- _What to produce_
Where a line below holds the string "Almazán", copy that line.
———
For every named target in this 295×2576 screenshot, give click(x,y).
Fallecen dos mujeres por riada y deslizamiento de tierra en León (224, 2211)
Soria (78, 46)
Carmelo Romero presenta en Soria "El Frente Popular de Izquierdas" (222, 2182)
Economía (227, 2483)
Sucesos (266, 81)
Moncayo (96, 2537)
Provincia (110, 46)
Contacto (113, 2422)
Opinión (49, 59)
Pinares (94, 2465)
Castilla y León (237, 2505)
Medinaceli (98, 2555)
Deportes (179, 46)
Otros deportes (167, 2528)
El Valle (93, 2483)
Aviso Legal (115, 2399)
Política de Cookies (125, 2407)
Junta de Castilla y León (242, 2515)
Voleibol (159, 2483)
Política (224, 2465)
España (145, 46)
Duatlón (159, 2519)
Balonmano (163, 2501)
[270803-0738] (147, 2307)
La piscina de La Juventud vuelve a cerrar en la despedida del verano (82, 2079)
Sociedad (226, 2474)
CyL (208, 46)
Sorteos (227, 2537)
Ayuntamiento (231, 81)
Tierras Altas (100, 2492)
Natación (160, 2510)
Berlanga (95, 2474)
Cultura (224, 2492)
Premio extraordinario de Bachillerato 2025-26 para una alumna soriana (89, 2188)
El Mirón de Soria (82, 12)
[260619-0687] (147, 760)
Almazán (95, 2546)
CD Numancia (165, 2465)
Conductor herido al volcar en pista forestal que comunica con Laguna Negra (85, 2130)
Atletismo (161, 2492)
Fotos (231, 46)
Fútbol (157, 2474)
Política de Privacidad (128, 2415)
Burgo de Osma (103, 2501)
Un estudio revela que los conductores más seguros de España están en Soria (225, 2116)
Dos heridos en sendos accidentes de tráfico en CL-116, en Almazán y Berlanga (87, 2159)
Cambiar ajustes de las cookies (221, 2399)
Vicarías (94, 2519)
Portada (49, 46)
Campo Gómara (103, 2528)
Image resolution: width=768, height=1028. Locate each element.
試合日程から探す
———
- _Answer to this exercise_
Almazán (95, 2546)
Dos heridos en sendos accidentes de tráfico en CL-116, en Almazán y Berlanga (87, 2159)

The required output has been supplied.